**PROBLEM TO SOLVE:**
Write out the data again in full, exactly as it reads.

** Opening DATA LISTING block **

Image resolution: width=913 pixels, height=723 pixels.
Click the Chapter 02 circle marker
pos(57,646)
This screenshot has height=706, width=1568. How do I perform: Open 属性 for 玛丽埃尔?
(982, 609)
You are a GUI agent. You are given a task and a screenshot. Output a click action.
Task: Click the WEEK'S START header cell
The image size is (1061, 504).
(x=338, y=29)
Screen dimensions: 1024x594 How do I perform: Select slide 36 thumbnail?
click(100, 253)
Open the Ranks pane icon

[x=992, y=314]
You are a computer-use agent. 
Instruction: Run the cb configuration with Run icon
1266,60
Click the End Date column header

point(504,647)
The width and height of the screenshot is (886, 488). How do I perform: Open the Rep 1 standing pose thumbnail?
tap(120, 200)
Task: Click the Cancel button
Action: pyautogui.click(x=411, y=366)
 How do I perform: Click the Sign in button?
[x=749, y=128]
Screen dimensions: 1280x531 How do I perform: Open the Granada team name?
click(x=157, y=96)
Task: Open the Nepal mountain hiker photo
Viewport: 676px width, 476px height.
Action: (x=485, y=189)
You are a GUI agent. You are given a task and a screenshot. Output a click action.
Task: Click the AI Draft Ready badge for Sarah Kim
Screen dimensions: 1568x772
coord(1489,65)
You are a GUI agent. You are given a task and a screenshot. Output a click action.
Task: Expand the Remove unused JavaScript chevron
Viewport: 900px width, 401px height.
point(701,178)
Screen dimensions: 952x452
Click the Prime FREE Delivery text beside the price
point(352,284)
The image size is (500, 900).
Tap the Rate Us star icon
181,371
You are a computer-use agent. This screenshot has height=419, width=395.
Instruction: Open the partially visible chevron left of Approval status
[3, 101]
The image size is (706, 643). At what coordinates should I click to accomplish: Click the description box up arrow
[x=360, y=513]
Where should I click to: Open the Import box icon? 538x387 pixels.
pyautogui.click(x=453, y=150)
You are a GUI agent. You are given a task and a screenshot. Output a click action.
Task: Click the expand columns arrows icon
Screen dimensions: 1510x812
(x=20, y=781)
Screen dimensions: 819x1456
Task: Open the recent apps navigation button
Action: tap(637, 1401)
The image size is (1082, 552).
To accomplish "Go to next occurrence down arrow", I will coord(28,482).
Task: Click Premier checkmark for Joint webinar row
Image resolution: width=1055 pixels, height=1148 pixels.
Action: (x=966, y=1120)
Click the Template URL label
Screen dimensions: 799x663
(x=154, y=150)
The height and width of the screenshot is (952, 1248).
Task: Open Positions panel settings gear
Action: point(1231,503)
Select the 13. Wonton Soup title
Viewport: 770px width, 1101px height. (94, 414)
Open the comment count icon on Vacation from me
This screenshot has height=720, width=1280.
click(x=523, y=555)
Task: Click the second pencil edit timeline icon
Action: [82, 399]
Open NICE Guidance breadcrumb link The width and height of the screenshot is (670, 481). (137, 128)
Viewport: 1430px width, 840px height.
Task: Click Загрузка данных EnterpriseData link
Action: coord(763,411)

** Closing DATA LISTING block **

**EXERCISE RESPONSE:**
Image resolution: width=913 pixels, height=723 pixels.
Click the Chapter 02 circle marker
pos(57,646)
This screenshot has height=706, width=1568. How do I perform: Open 属性 for 玛丽埃尔?
(982, 609)
You are a GUI agent. You are given a task and a screenshot. Output a click action.
Task: Click the WEEK'S START header cell
The image size is (1061, 504).
(x=338, y=29)
Screen dimensions: 1024x594 How do I perform: Select slide 36 thumbnail?
click(100, 253)
Open the Ranks pane icon

[x=992, y=314]
You are a computer-use agent. 
Instruction: Run the cb configuration with Run icon
1266,60
Click the End Date column header

point(504,647)
The width and height of the screenshot is (886, 488). How do I perform: Open the Rep 1 standing pose thumbnail?
tap(120, 200)
Task: Click the Cancel button
Action: pyautogui.click(x=411, y=366)
 How do I perform: Click the Sign in button?
[x=749, y=128]
Screen dimensions: 1280x531 How do I perform: Open the Granada team name?
click(x=157, y=96)
Task: Open the Nepal mountain hiker photo
Viewport: 676px width, 476px height.
Action: (x=485, y=189)
You are a GUI agent. You are given a task and a screenshot. Output a click action.
Task: Click the AI Draft Ready badge for Sarah Kim
Screen dimensions: 1568x772
coord(1489,65)
You are a GUI agent. You are given a task and a screenshot. Output a click action.
Task: Expand the Remove unused JavaScript chevron
Viewport: 900px width, 401px height.
point(701,178)
Screen dimensions: 952x452
Click the Prime FREE Delivery text beside the price
point(352,284)
The image size is (500, 900).
Tap the Rate Us star icon
181,371
You are a computer-use agent. This screenshot has height=419, width=395.
Instruction: Open the partially visible chevron left of Approval status
[3, 101]
The image size is (706, 643). At what coordinates should I click to accomplish: Click the description box up arrow
[x=360, y=513]
Where should I click to: Open the Import box icon? 538x387 pixels.
pyautogui.click(x=453, y=150)
You are a GUI agent. You are given a task and a screenshot. Output a click action.
Task: Click the expand columns arrows icon
Screen dimensions: 1510x812
(x=20, y=781)
Screen dimensions: 819x1456
Task: Open the recent apps navigation button
Action: tap(637, 1401)
The image size is (1082, 552).
To accomplish "Go to next occurrence down arrow", I will coord(28,482).
Task: Click Premier checkmark for Joint webinar row
Image resolution: width=1055 pixels, height=1148 pixels.
Action: (x=966, y=1120)
Click the Template URL label
Screen dimensions: 799x663
(x=154, y=150)
The height and width of the screenshot is (952, 1248).
Task: Open Positions panel settings gear
Action: point(1231,503)
Select the 13. Wonton Soup title
Viewport: 770px width, 1101px height. (94, 414)
Open the comment count icon on Vacation from me
This screenshot has height=720, width=1280.
click(x=523, y=555)
Task: Click the second pencil edit timeline icon
Action: [82, 399]
Open NICE Guidance breadcrumb link The width and height of the screenshot is (670, 481). (137, 128)
Viewport: 1430px width, 840px height.
Task: Click Загрузка данных EnterpriseData link
Action: coord(763,411)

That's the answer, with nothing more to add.